When they needed him to overwhelm the Nets, too proud--or stubborn--to double-team with all their hearts, O’Neal scored 36 points in Game 1, then those 40 in Game 2. Since 1985, when the league went to the 2-3-2 Finals format, no team has come back from an 0-2 deficit.

“Can’t do nothing with him,” said Kobe Bryant, whose 24 points were quiet in comparison. “Can’t do anything. You know, he’s like Wilt, Kareem, Jordan, all those other guys.

“There’s nothing you can do about that. He’s just going to demoralize the team. Pretty much just gonna have to deal with that.”

Their chins up, their words brave, the Nets trudged back to New Jersey. Game 3 is Sunday at Continental Airlines Arena.

“We haven’t done anything,” Laker Coach Phil Jackson said.

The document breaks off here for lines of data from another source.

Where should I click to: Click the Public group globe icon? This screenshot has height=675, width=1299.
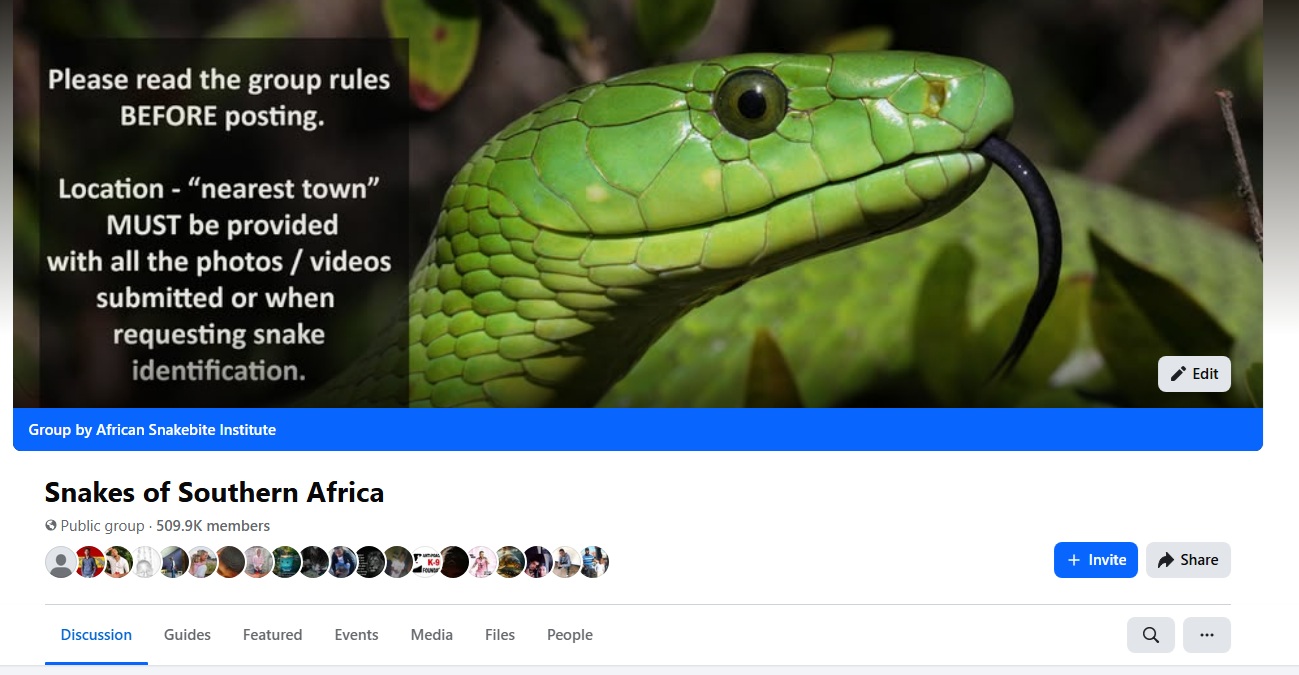(x=51, y=526)
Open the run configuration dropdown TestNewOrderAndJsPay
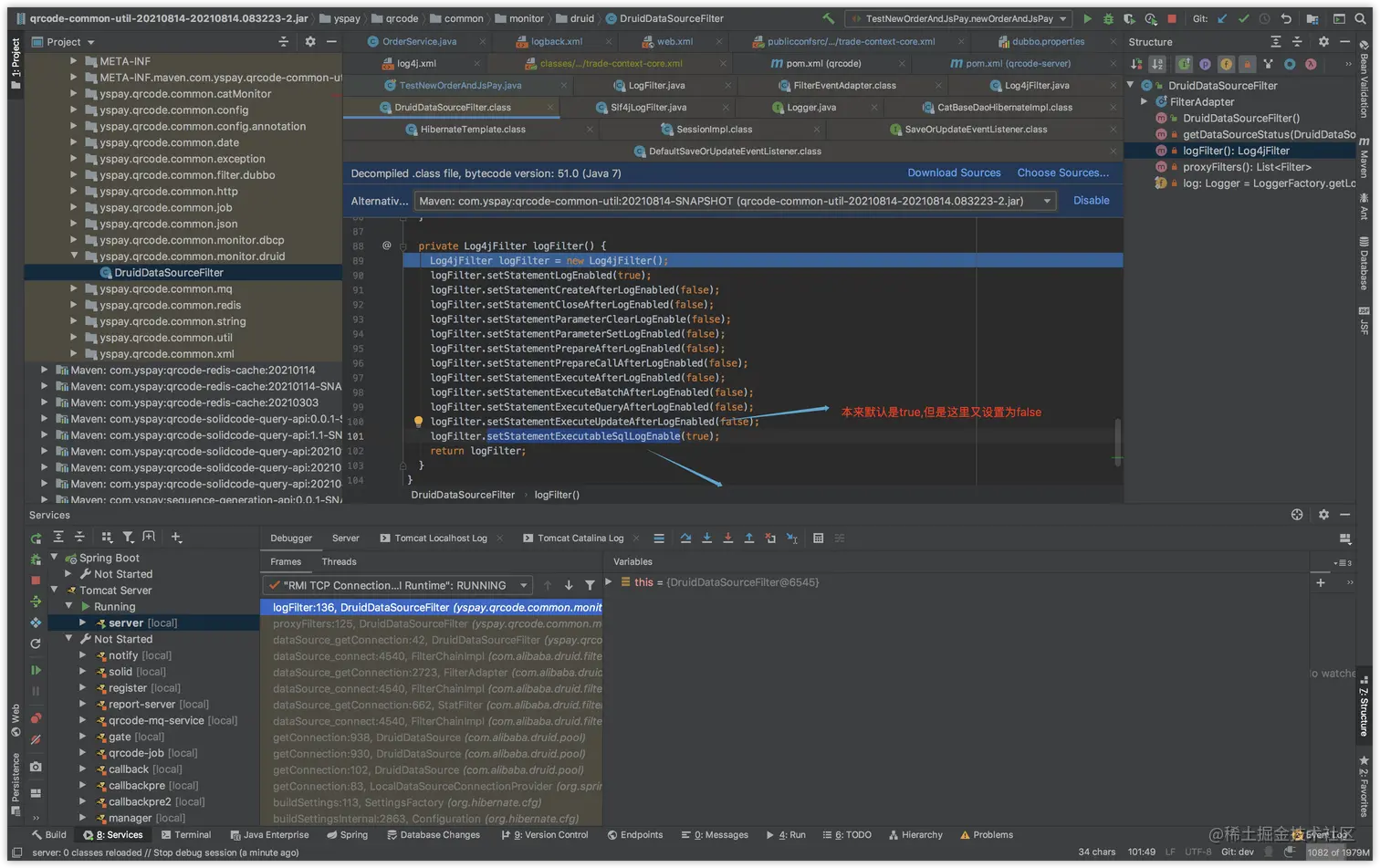This screenshot has height=868, width=1380. 958,18
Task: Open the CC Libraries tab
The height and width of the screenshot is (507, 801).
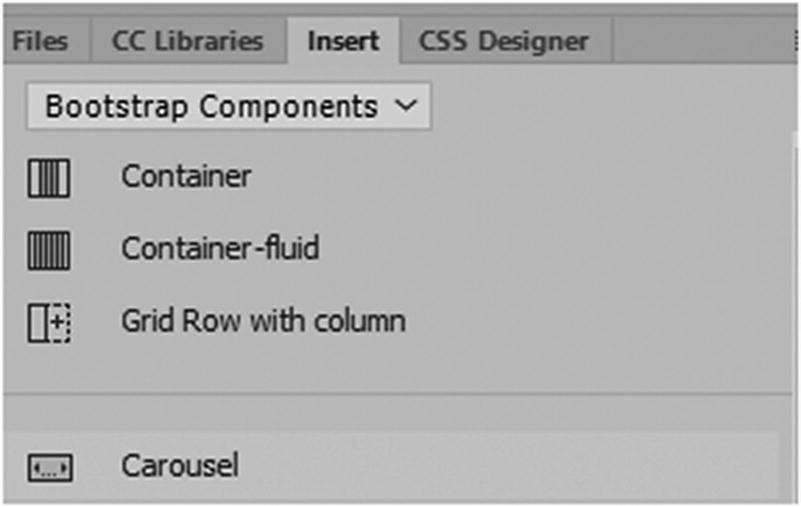Action: tap(187, 41)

Still, Jackson was moved to write on the locker-room grease board: “That’s more like it.”

Afterward, O’Neal dedicated his near triple-double to Sacramento King Coach Rick Adelman, who, four days after being eliminated by O’Neal, griped again that no one has the courage to officiate the Laker center. O’Neal made 12 of 14 free throws, often posing over the swishes, his right wrist hinged poetically over his head.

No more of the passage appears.